Put the data between the line holding "The width and" and the line holding "coord(91,459)", inclusive, into a numbered list with blank lines removed, leaving the pictures out.
BEGIN INPUT RECORDS
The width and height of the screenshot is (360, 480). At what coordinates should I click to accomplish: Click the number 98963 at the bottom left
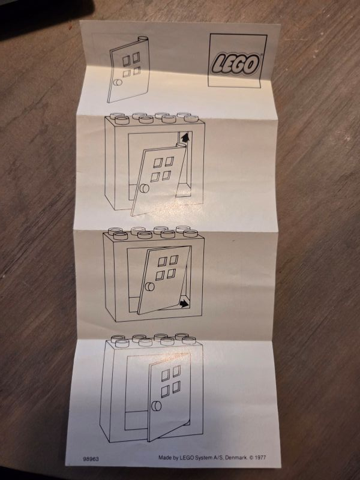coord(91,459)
END INPUT RECORDS
BEGIN INPUT RECORDS
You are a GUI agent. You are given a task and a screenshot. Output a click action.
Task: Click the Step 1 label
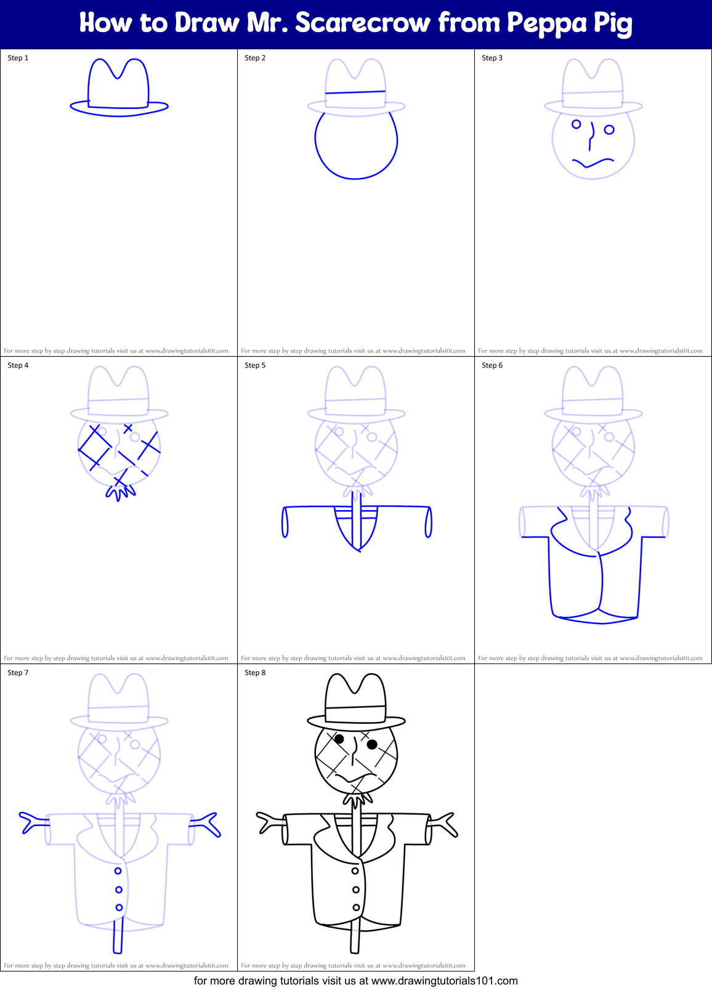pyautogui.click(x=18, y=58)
END INPUT RECORDS
■ THE COMPLETED TASK:
1. The width and height of the screenshot is (360, 480). At what coordinates should I click to accomplish: Click the number 98963 at the bottom left
2. coord(91,459)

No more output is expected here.